The Talmud picks up on this thread, connecting it to an understanding that there were approximately 70 nations in the world. Thus, each one of these offerings must be connected to one of the nations.
This universalistic interpretation places Israel as a bridge. Traditionally, animals were brought as a way of apologizing, of saying you’re sorry, of making up for something, in addition to displaying gratitude and thanksgiving.
Rashi explains this: “To bring forgiveness for them (the 70 nations which comprised the world) so that rain shall fall all over the world.”
Whereas the other festivals – like Pesah and Shavuot – represent particular events in the history of the Jewish people, Sukkot has a different perspective.
Think about it: Pesah is our Exodus, the emergence of the Jewish people; receiving God’s revelation, the core of the Torah, is Shavuot’s yearly task.

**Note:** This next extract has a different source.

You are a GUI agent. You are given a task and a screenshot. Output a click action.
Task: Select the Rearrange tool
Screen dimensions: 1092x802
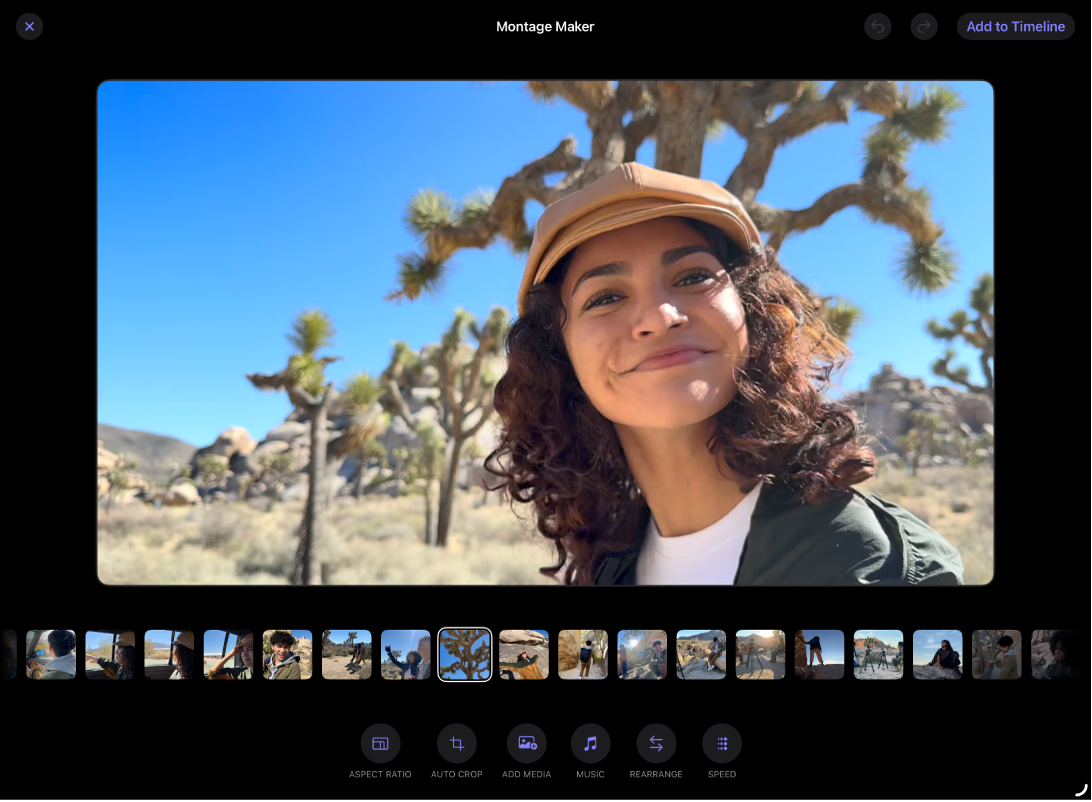656,744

According to Rashi, Sukkot is concerned with how much rain there will be on the entire planet; in essence it is concerned with the welfare of all the people of the world. All these animals are supposed to bring rain, not just for Israel, but for everyone.

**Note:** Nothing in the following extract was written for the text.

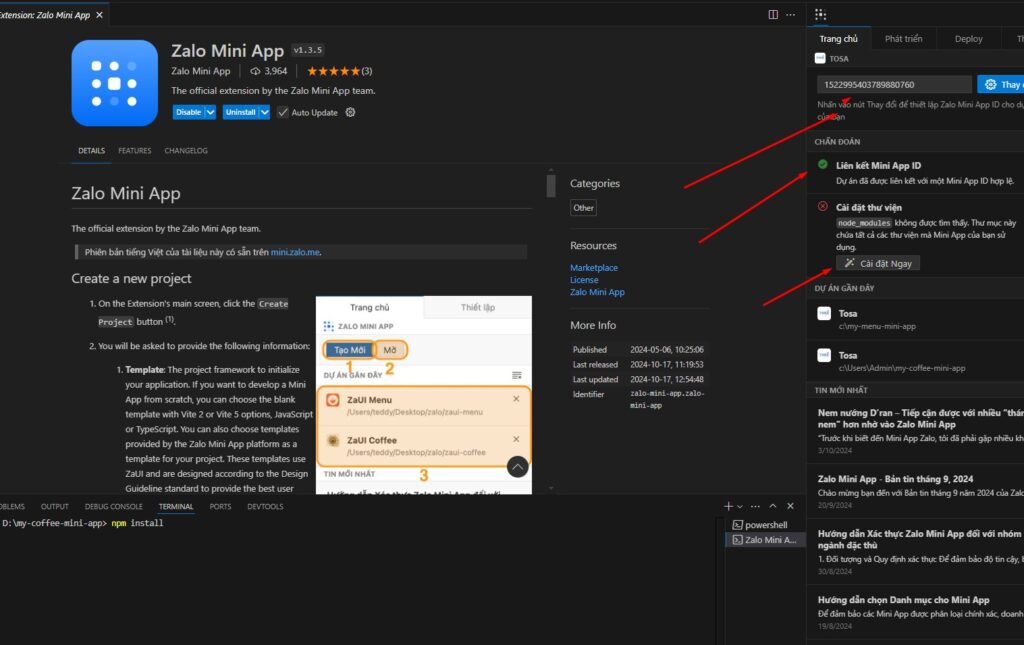
Task: Select the powershell terminal in the list
Action: click(x=766, y=524)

The Haftarah for the first day of Sukkot picked up this theme. Writing after the Babylonian exile around the year 500 BCE, Zekhariah sees a day of doom and judgment coming to the world.

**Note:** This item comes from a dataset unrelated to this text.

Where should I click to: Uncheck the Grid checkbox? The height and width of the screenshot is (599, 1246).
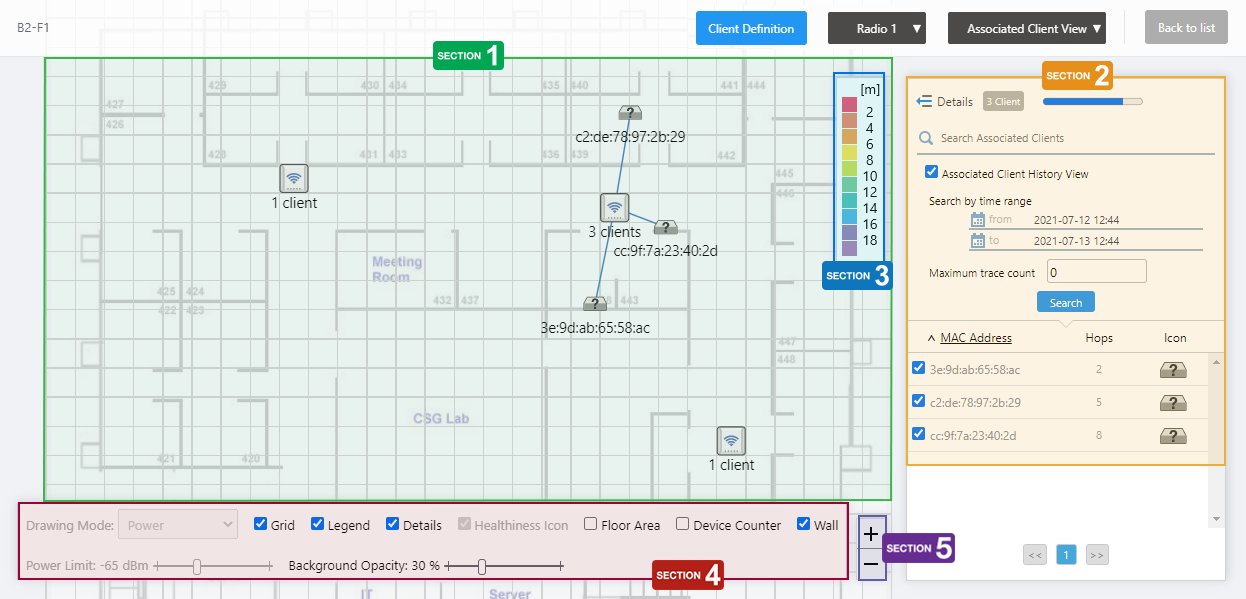[261, 524]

Jerusalem is at the center of this vision, and he sees a universal pilgrimage where all peoples will stream to the holy city.
There will be wars, but after them, Adonai will be recognized as the one universal God of the world, and then all people will be ready to celebrate the festival of Sukkot together in Jerusalem.
“And it shall come to pass that everyone that is left of all the nations that came up against Jerusalem shall go up from year to year to worship the King, Adonai Tz’vaot (the Lord of Hosts), and to observe the festival of Sukkot.” (Zekhariah 14:16)
Rabbi Samson Raphael Hirsch, a nineteenth-century rabbi, philosopher, and a leader of modern Orthodox Judaism, claimed that the Sukkah binds all of humanity into a single brotherhood.
One may not move into a Sukkah with thoughts only of one’s own destiny, unless one moves into the Sukkah as a person of the world – being bound into the fellowship that encompasses all of humanity, united under the Divine, freed from the worship of any other object.
In addition, the Sukkah is an experience in nature – certainly a universal experience since all humanity inhabits this planet.
In peace and fellowship, we will all be united, and the Eternal One, and God’s eternal values will be respected by all who dwell in the world.
So on this universal holiday, let us look for ways to reach out to those of other faiths and traditions. If you have a Sukkah, perhaps invite over people who aren’t Jewish, so that they can get a sense of this ancient festival. This is time to bring in others, to feel that sense of God’s love and shelter as we dwell in the Sukkah.
The world currently is greatly divided as we see the rise of religious fundamentalism in many places in the world. The attack on the mosque in Northern Israel represents a small but real fringe group of Judaism that has become radicalized, which we all need to speak out against.
Unfortunately, we see fundamentalism throughout the world. This can result in denying evolution, burning down Mosques, and suicide bombings in Afghanistan, Iraq and Somalia, not to mention Israel.
But if we could share a vision with the world of a space where we could all come together, break bread, share stories, and find our common humanity, we might be able to transform the world.
By the way, we are working on an Interfaith Israel trip with Temple Isaiah and four local churches to do just that – to gain new insights into other faiths and traditions.
Let us use this festival of Sukkot to open ourselves up to others. Let us try to be as welcoming as my experience at Grace Chapel so that we can move the world and all peoples just a little closer to the vision of a sukkat shalom – a universal Sukkah of peace.
Shabbat Shalom and Hag Sukkot Sameah.